Thursday, April 29, 2010

Mastodons

The American mastodon was the last living member of the mastodon family, and lived around the Great Lakes, among many other places. The range was from Alaska to Honduras. The name came from it’s distinguishing feature, it’s teeth. Unlike the wooly mammoth, the mastodon’s teeth have nipple-like projections on the molars in order to suit it’s diet of leaves.
Paleontology Prime

Check out the album for pictures of a mastodon and on theories of their extinction.

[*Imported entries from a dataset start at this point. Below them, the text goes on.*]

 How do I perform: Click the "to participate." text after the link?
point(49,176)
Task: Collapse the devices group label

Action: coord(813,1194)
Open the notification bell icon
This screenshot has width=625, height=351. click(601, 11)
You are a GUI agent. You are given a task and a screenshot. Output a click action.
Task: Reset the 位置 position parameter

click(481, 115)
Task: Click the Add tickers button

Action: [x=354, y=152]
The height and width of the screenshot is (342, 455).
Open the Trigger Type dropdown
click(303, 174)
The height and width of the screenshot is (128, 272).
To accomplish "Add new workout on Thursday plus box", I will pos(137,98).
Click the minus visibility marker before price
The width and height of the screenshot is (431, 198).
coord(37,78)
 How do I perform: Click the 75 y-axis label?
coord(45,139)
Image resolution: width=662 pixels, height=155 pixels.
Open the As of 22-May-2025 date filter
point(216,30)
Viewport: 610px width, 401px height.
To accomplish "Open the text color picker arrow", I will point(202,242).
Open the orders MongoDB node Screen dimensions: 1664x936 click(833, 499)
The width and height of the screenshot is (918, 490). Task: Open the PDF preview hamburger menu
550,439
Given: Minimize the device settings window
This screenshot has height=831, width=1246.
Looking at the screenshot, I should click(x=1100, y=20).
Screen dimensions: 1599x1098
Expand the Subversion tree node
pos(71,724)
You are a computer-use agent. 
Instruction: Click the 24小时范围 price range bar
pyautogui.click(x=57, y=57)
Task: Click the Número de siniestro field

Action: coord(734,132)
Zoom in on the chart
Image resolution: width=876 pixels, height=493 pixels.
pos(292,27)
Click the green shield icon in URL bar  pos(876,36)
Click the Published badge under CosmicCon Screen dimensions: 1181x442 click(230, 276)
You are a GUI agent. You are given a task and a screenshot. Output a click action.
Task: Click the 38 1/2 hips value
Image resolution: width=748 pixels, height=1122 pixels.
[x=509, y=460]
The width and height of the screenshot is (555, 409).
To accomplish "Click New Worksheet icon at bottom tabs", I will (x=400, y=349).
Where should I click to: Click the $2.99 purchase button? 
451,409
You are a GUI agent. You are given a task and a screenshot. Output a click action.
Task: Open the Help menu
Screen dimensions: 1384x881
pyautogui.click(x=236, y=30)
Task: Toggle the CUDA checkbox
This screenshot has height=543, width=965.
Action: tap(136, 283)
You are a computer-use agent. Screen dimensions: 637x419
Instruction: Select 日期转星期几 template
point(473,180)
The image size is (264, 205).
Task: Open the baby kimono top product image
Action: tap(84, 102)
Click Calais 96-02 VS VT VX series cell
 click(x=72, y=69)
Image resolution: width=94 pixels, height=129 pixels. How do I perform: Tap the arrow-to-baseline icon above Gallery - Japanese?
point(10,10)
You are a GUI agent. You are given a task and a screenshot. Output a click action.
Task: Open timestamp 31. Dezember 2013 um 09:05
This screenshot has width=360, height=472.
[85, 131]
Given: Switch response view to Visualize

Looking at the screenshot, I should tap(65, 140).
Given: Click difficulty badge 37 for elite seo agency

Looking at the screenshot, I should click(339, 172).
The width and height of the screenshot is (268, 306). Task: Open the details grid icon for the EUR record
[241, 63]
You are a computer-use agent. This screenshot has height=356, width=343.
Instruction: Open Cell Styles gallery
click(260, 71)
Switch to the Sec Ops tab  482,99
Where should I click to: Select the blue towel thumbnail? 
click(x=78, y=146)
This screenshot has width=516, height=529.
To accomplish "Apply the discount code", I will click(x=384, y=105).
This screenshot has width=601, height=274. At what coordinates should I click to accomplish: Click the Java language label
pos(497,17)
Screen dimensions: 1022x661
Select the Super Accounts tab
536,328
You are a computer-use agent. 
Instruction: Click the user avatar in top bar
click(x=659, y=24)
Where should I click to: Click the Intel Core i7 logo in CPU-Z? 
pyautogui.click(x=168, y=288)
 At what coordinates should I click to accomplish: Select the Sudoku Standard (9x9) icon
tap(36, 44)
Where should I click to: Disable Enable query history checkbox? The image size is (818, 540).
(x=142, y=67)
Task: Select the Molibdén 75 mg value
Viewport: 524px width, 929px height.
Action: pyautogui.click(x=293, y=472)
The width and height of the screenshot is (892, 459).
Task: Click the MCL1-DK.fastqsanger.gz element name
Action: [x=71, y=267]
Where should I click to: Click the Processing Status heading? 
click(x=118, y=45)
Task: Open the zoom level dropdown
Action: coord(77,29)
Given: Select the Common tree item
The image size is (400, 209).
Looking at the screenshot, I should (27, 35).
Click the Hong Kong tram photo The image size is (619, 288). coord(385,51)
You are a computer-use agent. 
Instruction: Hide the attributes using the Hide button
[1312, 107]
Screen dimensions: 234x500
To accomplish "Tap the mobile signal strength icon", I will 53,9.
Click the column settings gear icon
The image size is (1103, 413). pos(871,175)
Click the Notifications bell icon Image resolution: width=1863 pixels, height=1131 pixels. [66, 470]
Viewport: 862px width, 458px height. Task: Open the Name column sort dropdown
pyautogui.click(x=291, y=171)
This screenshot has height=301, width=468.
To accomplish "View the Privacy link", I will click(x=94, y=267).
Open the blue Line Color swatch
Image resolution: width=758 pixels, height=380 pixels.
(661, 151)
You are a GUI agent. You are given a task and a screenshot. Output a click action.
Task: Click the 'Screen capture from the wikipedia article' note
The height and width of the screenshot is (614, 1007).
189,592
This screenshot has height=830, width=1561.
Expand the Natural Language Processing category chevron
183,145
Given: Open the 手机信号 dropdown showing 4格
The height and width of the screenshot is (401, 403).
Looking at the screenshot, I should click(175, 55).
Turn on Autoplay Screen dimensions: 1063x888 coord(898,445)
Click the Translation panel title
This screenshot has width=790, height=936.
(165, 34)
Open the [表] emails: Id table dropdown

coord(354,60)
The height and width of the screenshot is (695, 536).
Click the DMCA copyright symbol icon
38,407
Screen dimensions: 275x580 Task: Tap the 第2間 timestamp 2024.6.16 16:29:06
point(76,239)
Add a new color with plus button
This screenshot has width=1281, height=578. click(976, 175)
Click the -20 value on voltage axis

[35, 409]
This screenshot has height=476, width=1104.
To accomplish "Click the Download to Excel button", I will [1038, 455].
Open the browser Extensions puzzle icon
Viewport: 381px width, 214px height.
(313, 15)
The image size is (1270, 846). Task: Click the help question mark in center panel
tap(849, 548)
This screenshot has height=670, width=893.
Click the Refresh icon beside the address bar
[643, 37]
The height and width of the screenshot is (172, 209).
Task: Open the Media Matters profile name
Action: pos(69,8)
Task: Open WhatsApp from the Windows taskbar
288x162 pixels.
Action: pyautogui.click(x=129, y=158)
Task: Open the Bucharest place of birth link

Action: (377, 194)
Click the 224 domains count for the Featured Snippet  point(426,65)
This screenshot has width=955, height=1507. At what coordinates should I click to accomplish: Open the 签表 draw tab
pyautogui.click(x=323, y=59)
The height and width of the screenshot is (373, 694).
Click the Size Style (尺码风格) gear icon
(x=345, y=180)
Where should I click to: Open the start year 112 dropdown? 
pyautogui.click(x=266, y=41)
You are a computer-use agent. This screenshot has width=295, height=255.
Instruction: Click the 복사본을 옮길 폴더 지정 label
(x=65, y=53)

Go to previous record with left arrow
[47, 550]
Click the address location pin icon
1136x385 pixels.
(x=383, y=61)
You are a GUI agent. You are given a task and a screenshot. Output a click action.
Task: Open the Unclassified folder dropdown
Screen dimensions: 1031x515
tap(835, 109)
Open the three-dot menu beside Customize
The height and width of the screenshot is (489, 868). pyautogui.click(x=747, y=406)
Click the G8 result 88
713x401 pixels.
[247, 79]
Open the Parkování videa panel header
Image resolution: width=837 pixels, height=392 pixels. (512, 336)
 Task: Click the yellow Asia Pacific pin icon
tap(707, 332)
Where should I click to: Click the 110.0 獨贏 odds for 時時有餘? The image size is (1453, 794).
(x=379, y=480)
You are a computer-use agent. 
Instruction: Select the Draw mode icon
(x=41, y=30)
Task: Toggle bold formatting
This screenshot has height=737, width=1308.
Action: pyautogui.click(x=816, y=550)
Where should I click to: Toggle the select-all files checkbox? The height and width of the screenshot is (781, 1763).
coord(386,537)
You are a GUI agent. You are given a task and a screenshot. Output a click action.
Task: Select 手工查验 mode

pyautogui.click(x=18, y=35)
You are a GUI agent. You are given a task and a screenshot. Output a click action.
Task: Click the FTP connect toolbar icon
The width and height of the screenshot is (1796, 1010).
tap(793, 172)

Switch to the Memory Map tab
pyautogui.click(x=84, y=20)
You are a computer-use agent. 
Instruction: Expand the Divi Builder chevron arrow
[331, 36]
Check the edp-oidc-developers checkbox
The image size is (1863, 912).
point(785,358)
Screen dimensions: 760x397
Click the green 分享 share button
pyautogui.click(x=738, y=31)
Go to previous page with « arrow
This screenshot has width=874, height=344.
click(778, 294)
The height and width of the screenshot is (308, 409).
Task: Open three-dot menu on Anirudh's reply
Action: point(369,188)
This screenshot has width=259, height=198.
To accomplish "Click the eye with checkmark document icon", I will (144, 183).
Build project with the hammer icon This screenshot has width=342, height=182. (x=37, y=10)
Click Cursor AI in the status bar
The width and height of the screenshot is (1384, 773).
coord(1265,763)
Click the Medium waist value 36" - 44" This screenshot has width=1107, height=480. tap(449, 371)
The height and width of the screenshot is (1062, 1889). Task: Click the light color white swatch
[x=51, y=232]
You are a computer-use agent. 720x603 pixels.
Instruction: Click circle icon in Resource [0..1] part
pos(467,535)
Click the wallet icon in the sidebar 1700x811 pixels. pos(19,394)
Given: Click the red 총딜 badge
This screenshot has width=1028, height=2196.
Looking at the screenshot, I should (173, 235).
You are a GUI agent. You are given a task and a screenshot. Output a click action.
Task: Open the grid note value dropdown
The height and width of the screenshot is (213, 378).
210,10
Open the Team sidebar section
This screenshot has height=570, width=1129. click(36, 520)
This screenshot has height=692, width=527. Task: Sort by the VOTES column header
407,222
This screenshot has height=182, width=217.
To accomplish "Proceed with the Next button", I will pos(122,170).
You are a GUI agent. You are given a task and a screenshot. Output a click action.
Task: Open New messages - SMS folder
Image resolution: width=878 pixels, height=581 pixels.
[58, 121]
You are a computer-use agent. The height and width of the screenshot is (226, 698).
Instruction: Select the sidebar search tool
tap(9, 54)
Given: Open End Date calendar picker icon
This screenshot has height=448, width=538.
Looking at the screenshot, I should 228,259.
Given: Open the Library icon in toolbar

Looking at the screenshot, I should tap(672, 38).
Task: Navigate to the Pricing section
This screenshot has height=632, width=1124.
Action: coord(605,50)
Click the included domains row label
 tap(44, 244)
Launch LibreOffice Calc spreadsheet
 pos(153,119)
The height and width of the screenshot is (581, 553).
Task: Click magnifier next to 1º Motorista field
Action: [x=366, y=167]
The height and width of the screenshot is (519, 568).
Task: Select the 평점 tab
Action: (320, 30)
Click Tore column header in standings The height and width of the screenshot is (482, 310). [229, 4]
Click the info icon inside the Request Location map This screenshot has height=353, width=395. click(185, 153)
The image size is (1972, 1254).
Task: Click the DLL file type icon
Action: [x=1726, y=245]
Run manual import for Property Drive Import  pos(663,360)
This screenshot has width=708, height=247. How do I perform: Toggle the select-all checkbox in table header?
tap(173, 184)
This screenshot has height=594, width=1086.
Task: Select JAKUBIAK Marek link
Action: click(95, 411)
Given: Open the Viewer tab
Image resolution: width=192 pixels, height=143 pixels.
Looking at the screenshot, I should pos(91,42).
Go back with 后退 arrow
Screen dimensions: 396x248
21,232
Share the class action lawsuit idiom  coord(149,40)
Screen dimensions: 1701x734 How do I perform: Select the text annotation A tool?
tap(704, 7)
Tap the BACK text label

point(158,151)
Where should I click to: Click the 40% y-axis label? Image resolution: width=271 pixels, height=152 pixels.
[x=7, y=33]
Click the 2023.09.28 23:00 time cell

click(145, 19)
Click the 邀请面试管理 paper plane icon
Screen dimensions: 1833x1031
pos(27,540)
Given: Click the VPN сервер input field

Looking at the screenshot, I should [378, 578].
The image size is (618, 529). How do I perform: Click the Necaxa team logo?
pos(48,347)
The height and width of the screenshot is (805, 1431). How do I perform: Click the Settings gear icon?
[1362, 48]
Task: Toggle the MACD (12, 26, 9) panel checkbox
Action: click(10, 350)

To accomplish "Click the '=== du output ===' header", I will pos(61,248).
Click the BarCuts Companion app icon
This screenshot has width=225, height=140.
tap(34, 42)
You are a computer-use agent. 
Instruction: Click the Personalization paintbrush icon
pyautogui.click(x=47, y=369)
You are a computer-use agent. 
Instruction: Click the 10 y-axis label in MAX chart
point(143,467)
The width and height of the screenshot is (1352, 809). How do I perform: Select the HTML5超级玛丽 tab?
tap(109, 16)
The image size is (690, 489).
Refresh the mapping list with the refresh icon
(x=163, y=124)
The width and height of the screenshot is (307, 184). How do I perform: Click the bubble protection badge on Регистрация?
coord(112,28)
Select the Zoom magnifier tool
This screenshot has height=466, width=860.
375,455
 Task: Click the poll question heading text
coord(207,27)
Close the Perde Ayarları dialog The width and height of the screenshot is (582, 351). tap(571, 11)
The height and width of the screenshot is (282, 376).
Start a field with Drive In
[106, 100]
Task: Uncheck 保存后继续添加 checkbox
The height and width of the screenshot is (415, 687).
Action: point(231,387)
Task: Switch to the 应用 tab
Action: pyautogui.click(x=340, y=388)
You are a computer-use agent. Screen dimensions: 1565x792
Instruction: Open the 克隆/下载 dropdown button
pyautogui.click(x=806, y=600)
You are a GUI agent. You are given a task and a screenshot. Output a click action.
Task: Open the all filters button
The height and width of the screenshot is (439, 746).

The mastodons lived from 3.7 million years ago to 10,000 B.C., and there’s debate as to why they went extinct. One theory is that humans caused the extinction through hunting. Before man came to the continent, the only thing that could threaten adult-size mastodons would be American cave lions. The natural balance of predator and prey kept the numbers of both species in equilibrium. With humans present, suddenly more “predators” were killing mastodons and the balance was upset, even if only a few animals were killed each year.
Another theory was climate change. During the final few thousand years of the mastodon, the glacial ice sheet in North America was retreating. With the ice mass gone, weather changed. Large glaciers pull moisture out of the air and change natural weather patterns—the ice could be over a mile tall. With different temperatures and moistures, different plants bloomed. In order to still have the food supply they were adapted to, they had to move north along with the glacier. Eventually, there wasn’t enough food to keep their populations afloat, and they died out.
A third theory is that the lakes themselves locked them in the land that would become America, and that they died out when the food supply left. The Great Lakes formed when the retreating ice sheets pulled against the ground, and left giant gouges in the Earth. When they filled in, they became the lakes, and a very large and effective natural barrier. Very few mastodon fossils have been found north of the lakes, which gives credence to this theory.
What most likely happened is that all three of these theories described what happened. Ice sheets did retreat, whether did change, and humans did appear, and a mix of almost likely took them out.